But it also explains why your logic isn't quite enough to understand what's going on: You really do need those two opposite charges to cancel out the $1/r$ pieces. So you shouldn't start from just $V = kQ/r$ and then find the approximation for $r$ by plugging in the correct answer that you don't yet understand. That's not a helpful way of going about it.
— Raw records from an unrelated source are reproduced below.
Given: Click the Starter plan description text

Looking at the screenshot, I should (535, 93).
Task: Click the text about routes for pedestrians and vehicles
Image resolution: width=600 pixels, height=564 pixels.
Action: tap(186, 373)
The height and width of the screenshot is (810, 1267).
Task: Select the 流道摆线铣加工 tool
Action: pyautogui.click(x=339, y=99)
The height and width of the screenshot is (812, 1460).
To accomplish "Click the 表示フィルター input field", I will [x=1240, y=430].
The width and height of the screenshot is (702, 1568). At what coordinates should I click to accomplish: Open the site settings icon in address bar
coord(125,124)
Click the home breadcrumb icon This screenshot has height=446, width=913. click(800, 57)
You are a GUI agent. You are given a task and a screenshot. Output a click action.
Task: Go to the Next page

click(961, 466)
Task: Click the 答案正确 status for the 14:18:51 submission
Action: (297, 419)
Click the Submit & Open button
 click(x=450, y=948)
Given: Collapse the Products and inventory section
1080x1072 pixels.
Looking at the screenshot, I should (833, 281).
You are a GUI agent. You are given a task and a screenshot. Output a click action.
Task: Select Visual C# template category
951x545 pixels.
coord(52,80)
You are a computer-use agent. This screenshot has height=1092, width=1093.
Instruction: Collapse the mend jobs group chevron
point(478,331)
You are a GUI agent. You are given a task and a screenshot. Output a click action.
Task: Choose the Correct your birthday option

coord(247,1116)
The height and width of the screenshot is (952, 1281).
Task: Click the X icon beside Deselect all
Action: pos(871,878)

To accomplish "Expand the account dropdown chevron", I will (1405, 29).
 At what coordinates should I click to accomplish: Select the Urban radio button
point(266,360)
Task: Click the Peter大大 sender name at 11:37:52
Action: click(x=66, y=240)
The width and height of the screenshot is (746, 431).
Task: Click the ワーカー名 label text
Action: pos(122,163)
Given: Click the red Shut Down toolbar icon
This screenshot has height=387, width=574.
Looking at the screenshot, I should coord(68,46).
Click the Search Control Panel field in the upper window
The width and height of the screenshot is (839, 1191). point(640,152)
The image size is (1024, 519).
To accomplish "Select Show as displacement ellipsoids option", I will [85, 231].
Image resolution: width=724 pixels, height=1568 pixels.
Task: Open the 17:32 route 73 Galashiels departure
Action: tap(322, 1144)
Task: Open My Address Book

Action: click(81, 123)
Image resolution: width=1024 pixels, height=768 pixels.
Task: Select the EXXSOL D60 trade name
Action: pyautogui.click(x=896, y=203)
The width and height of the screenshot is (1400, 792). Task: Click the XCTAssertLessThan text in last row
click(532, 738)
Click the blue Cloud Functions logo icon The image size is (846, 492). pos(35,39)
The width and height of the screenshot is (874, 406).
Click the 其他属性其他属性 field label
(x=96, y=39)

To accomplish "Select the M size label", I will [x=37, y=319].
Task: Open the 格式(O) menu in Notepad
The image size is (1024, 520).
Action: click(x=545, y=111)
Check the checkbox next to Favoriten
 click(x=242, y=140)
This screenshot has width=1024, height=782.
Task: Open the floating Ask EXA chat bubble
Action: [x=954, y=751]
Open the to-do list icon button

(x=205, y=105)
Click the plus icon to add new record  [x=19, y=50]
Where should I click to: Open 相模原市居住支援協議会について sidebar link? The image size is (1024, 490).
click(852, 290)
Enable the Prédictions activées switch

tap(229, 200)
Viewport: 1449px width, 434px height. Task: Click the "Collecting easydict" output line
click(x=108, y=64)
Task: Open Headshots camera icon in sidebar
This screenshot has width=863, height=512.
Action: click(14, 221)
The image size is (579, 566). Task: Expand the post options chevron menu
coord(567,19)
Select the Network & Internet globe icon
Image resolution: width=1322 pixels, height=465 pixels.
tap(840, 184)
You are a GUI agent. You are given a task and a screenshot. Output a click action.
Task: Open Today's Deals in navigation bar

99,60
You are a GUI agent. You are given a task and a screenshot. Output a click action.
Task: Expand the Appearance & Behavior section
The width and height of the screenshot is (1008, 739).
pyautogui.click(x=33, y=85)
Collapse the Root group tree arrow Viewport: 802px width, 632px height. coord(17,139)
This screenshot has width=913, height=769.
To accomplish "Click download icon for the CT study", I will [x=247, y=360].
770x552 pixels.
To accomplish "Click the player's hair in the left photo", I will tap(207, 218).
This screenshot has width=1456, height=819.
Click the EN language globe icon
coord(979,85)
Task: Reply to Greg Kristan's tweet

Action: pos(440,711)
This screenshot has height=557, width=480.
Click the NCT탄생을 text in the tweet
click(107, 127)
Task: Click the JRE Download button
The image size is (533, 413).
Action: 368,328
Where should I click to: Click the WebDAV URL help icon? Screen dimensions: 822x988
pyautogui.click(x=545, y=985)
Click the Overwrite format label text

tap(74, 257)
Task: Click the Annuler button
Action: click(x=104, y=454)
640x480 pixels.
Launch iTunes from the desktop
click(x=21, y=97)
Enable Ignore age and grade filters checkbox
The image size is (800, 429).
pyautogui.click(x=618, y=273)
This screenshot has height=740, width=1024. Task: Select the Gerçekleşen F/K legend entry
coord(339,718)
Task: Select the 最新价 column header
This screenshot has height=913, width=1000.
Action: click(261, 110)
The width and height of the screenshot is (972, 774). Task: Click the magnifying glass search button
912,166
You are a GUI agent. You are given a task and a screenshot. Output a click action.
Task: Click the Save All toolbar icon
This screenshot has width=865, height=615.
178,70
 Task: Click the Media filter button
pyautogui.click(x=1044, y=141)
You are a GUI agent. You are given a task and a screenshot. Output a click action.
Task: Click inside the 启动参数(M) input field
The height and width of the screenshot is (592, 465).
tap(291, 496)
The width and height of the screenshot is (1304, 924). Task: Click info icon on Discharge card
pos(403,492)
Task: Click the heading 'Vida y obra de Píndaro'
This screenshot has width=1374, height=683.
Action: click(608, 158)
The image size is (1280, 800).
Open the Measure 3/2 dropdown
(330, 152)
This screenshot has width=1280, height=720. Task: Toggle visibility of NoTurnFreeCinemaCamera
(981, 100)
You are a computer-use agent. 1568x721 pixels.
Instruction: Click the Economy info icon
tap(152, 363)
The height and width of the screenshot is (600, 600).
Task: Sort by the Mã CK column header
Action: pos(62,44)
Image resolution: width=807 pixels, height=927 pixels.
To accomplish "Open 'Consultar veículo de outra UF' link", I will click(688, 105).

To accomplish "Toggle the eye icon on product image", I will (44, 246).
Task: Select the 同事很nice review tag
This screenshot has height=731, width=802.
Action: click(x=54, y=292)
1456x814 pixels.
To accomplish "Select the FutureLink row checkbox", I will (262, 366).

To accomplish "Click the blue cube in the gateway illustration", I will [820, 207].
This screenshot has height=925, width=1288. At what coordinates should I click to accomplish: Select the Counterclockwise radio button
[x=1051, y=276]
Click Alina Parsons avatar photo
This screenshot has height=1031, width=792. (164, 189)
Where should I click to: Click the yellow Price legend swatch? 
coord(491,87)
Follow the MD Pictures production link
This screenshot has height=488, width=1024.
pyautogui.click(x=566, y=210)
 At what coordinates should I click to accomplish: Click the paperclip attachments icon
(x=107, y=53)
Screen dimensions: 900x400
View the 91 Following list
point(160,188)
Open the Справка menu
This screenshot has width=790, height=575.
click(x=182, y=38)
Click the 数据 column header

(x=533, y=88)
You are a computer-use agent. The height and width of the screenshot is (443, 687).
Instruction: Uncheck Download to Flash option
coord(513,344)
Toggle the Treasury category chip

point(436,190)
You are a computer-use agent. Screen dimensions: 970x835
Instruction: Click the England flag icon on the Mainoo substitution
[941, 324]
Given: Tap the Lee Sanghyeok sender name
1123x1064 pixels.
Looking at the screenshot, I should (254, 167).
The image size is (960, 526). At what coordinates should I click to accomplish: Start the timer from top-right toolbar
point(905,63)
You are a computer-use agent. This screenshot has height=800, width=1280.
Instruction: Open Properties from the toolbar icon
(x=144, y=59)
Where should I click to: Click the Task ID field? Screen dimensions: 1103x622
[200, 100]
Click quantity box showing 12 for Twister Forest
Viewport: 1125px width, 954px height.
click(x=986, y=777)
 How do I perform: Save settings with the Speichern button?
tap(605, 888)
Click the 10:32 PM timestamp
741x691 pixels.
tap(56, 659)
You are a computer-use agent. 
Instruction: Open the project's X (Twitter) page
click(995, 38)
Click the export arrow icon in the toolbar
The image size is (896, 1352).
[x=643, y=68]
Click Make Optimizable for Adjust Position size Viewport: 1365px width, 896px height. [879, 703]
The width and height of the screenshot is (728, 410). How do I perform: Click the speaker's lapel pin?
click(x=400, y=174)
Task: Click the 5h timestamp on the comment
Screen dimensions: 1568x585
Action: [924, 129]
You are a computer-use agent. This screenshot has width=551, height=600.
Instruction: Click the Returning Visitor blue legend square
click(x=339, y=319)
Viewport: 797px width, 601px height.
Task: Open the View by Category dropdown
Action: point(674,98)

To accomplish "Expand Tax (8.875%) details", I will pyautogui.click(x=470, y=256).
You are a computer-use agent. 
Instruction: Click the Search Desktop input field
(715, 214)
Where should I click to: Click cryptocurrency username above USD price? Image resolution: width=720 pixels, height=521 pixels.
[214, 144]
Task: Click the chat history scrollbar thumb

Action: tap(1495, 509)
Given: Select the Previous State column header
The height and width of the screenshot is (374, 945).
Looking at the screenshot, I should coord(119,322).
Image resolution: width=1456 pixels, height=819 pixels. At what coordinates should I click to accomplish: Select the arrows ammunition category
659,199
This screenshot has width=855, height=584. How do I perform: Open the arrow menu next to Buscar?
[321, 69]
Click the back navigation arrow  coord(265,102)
Instead, you should do the full derivation yourself.

First of all, I hope you can see from the geometry that \begin{equation} r \approx b + \frac{LM}{2} \approx c - \frac{LM}{2}. \end{equation} The reason is that as you take $P$ very far away, those lines $c$, $b$, and $r$ all become basically parallel, and they squeeze down onto each other. So $c$, $b$, and $r$ just represent different points along (roughly) the same line.

Now, accepting the equation above, you can immediately see that $LM \approx c-b$. You can also see that \begin{align} r^2 &\approx \left(b + \frac{LM}{2}\right)\left(c -\frac{LM}{2} \right) \\ &\approx bc + (c-b)\frac{LM}{2} - \frac{LM^2}{4} \\ &\approx bc + LM\frac{LM}{2} - \frac{LM^2}{4} \\ &\approx bc + \frac{LM^2}{4} \end{align} But when $r \gg a$ (and because $a \geq LM$), we know that $LM^2/4$ must have a small effect on the result, so we can just ignore it: $r^2 \approx bc$. That explains the two approximations shown in your figure. But I argue that's not enough to actually understand the total potential.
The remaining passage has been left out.